▶ [Task objective]:
Rewrite all the data below, swapping "GUI agent" for "screen assistant" wherever it appears and leaving everything else unchanged.
## begin Data rows
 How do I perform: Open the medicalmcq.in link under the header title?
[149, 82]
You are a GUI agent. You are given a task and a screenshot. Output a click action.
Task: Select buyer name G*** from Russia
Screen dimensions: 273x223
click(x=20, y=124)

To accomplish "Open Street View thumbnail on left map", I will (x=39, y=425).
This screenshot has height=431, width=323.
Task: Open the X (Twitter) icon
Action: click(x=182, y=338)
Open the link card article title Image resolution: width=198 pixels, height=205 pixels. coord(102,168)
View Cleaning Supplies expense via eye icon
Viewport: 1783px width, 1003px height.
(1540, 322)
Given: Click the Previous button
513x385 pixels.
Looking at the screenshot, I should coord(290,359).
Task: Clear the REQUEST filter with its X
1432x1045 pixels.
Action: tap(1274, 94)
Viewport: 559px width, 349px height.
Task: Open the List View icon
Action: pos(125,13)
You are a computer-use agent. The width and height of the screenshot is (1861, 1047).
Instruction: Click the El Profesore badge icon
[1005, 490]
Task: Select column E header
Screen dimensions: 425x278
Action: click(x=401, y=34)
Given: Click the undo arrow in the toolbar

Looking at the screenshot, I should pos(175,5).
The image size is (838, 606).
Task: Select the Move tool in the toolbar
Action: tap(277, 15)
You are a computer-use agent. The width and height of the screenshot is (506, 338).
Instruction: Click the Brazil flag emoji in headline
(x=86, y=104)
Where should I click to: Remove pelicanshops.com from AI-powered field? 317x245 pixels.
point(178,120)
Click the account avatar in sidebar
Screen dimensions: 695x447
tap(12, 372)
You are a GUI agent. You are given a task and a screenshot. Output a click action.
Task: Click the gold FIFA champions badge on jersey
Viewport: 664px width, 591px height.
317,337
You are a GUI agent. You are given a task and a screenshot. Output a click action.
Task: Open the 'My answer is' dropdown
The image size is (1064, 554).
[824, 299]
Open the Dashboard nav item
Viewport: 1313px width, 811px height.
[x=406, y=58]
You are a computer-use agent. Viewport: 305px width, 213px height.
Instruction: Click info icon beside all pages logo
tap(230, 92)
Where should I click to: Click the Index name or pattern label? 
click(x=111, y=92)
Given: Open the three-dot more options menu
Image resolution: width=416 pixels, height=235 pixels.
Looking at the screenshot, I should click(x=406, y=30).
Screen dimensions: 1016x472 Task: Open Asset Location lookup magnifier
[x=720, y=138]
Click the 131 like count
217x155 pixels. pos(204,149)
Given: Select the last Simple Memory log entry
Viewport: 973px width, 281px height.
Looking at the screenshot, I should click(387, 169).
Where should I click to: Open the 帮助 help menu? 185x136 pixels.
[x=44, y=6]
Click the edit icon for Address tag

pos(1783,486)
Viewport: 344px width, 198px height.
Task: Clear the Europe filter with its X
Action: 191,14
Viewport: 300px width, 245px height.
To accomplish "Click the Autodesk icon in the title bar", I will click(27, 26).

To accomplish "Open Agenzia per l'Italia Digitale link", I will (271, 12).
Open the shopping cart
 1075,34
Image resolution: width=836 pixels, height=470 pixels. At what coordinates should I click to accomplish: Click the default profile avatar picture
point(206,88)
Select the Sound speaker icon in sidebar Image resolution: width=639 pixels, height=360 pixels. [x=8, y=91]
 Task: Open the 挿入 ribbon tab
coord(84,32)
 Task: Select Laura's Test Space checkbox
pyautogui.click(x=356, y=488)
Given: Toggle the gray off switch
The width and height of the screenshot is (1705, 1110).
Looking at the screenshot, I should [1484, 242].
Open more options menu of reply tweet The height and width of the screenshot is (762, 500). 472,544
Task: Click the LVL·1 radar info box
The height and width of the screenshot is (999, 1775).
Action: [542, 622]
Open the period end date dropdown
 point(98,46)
## end Data rows
▶ [Result of the exercise]:
 How do I perform: Open the medicalmcq.in link under the header title?
[149, 82]
You are a screen assistant. You are given a task and a screenshot. Output a click action.
Task: Select buyer name G*** from Russia
Screen dimensions: 273x223
click(x=20, y=124)

To accomplish "Open Street View thumbnail on left map", I will (x=39, y=425).
This screenshot has height=431, width=323.
Task: Open the X (Twitter) icon
Action: click(x=182, y=338)
Open the link card article title Image resolution: width=198 pixels, height=205 pixels. coord(102,168)
View Cleaning Supplies expense via eye icon
Viewport: 1783px width, 1003px height.
(1540, 322)
Given: Click the Previous button
513x385 pixels.
Looking at the screenshot, I should coord(290,359).
Task: Clear the REQUEST filter with its X
1432x1045 pixels.
Action: tap(1274, 94)
Viewport: 559px width, 349px height.
Task: Open the List View icon
Action: pos(125,13)
You are a computer-use agent. The width and height of the screenshot is (1861, 1047).
Instruction: Click the El Profesore badge icon
[1005, 490]
Task: Select column E header
Screen dimensions: 425x278
Action: click(x=401, y=34)
Given: Click the undo arrow in the toolbar

Looking at the screenshot, I should pos(175,5).
The image size is (838, 606).
Task: Select the Move tool in the toolbar
Action: tap(277, 15)
You are a computer-use agent. The width and height of the screenshot is (506, 338).
Instruction: Click the Brazil flag emoji in headline
(x=86, y=104)
Where should I click to: Remove pelicanshops.com from AI-powered field? 317x245 pixels.
point(178,120)
Click the account avatar in sidebar
Screen dimensions: 695x447
tap(12, 372)
You are a screen assistant. You are given a task and a screenshot. Output a click action.
Task: Click the gold FIFA champions badge on jersey
Viewport: 664px width, 591px height.
317,337
You are a screen assistant. You are given a task and a screenshot. Output a click action.
Task: Open the 'My answer is' dropdown
The image size is (1064, 554).
[824, 299]
Open the Dashboard nav item
Viewport: 1313px width, 811px height.
[x=406, y=58]
You are a computer-use agent. Viewport: 305px width, 213px height.
Instruction: Click info icon beside all pages logo
tap(230, 92)
Where should I click to: Click the Index name or pattern label? 
click(x=111, y=92)
Given: Open the three-dot more options menu
Image resolution: width=416 pixels, height=235 pixels.
Looking at the screenshot, I should click(x=406, y=30).
Screen dimensions: 1016x472 Task: Open Asset Location lookup magnifier
[x=720, y=138]
Click the 131 like count
217x155 pixels. pos(204,149)
Given: Select the last Simple Memory log entry
Viewport: 973px width, 281px height.
Looking at the screenshot, I should click(387, 169).
Where should I click to: Open the 帮助 help menu? 185x136 pixels.
[x=44, y=6]
Click the edit icon for Address tag

pos(1783,486)
Viewport: 344px width, 198px height.
Task: Clear the Europe filter with its X
Action: 191,14
Viewport: 300px width, 245px height.
To accomplish "Click the Autodesk icon in the title bar", I will click(27, 26).

To accomplish "Open Agenzia per l'Italia Digitale link", I will (271, 12).
Open the shopping cart
 1075,34
Image resolution: width=836 pixels, height=470 pixels. At what coordinates should I click to accomplish: Click the default profile avatar picture
point(206,88)
Select the Sound speaker icon in sidebar Image resolution: width=639 pixels, height=360 pixels. [x=8, y=91]
 Task: Open the 挿入 ribbon tab
coord(84,32)
 Task: Select Laura's Test Space checkbox
pyautogui.click(x=356, y=488)
Given: Toggle the gray off switch
The width and height of the screenshot is (1705, 1110).
Looking at the screenshot, I should [1484, 242].
Open more options menu of reply tweet The height and width of the screenshot is (762, 500). 472,544
Task: Click the LVL·1 radar info box
The height and width of the screenshot is (999, 1775).
Action: [542, 622]
Open the period end date dropdown
 point(98,46)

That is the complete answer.